* [INPUT]
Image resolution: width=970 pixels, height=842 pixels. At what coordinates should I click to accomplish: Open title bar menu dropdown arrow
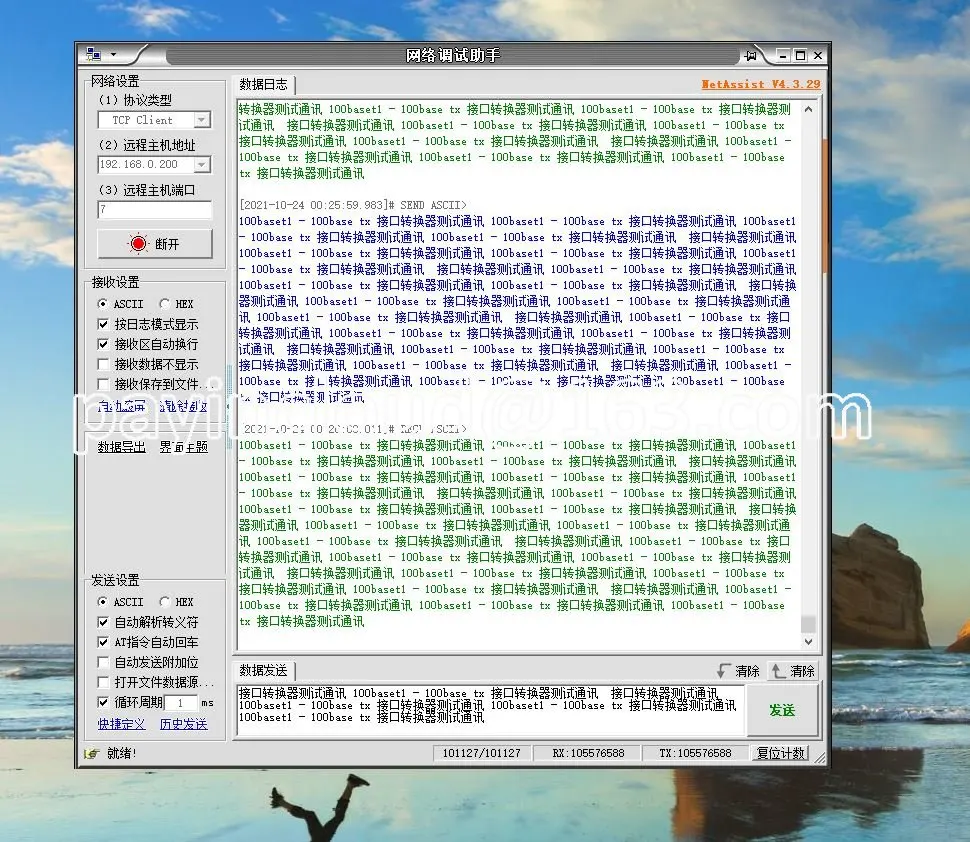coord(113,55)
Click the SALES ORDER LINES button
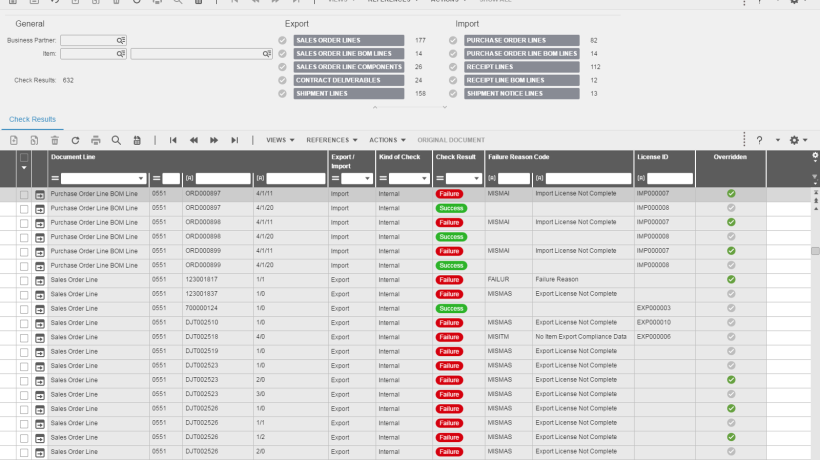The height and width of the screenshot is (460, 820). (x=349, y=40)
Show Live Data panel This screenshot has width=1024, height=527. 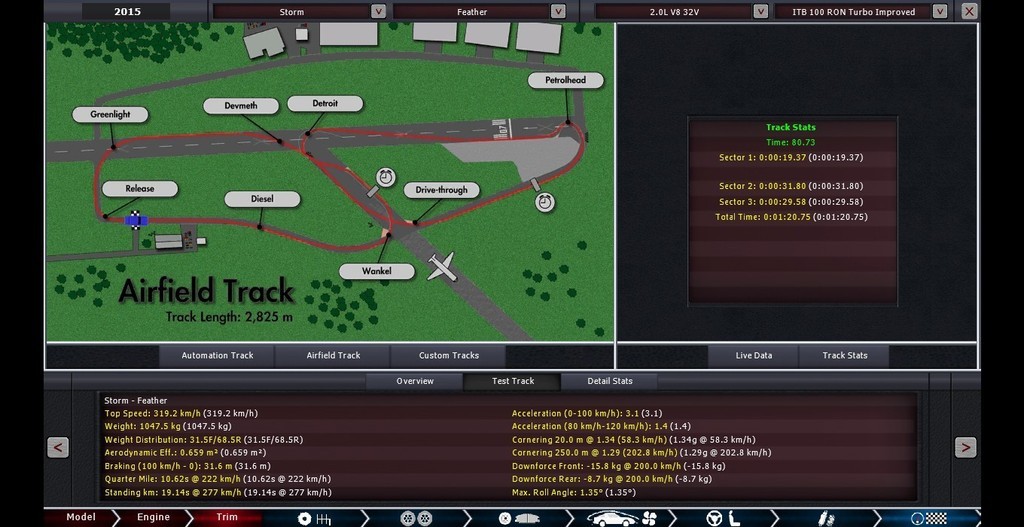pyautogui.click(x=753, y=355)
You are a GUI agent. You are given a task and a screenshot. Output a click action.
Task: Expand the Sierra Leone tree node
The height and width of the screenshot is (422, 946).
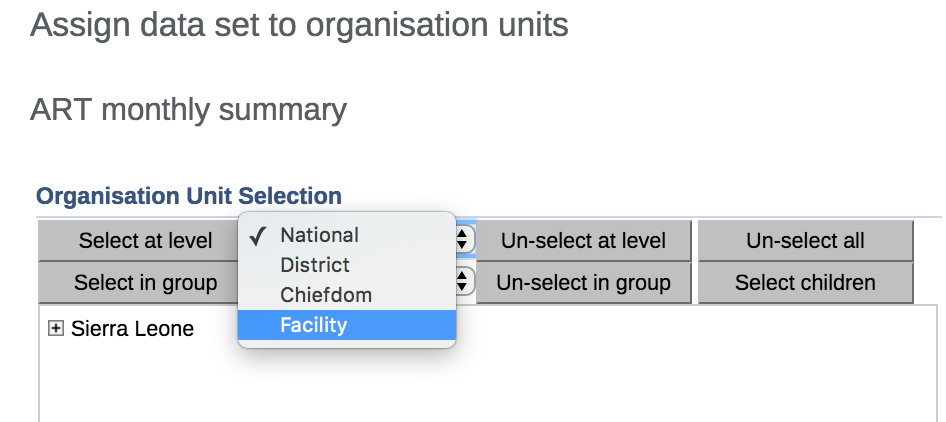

* * *

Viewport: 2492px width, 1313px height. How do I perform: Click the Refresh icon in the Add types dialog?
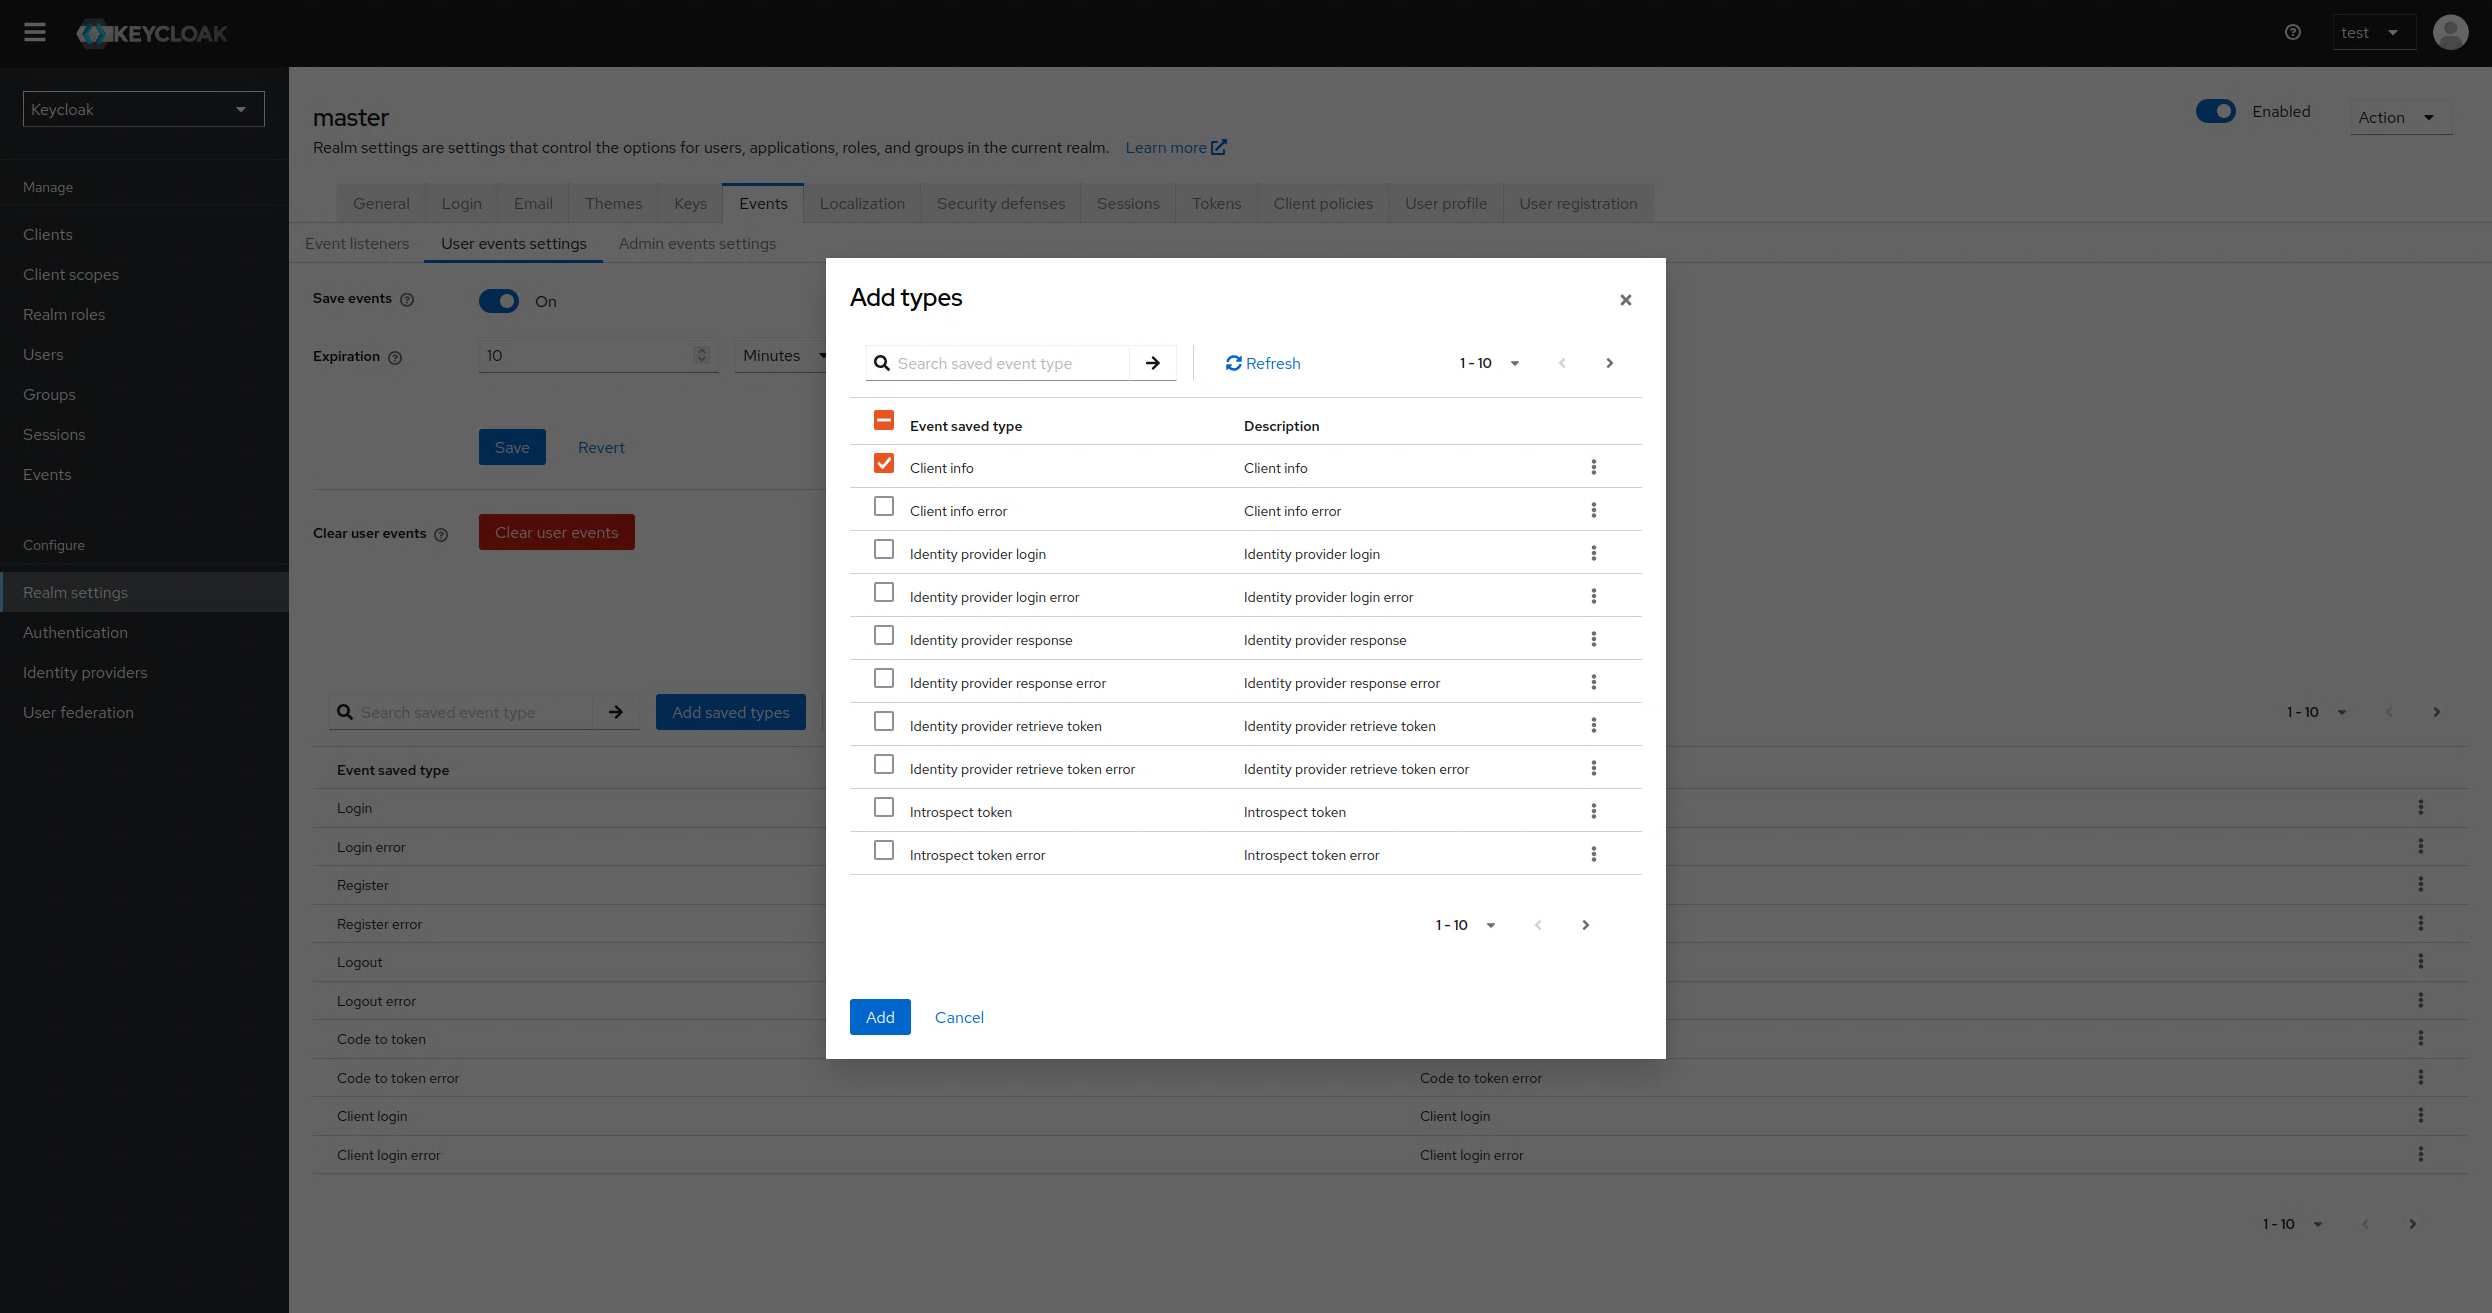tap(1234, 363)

* [REQUEST] Switch "Refresh" to "Reload" in the part of the data that opens with the line containing "Viewport: 2492px width, 1313px" and closes with the line containing "tap(1234, 363)", and reproduce only those lines with everything else unchanged. Leave the pictures out of your answer.

* [WRITTEN ANSWER]
Viewport: 2492px width, 1313px height. How do I perform: Click the Reload icon in the Add types dialog?
tap(1234, 363)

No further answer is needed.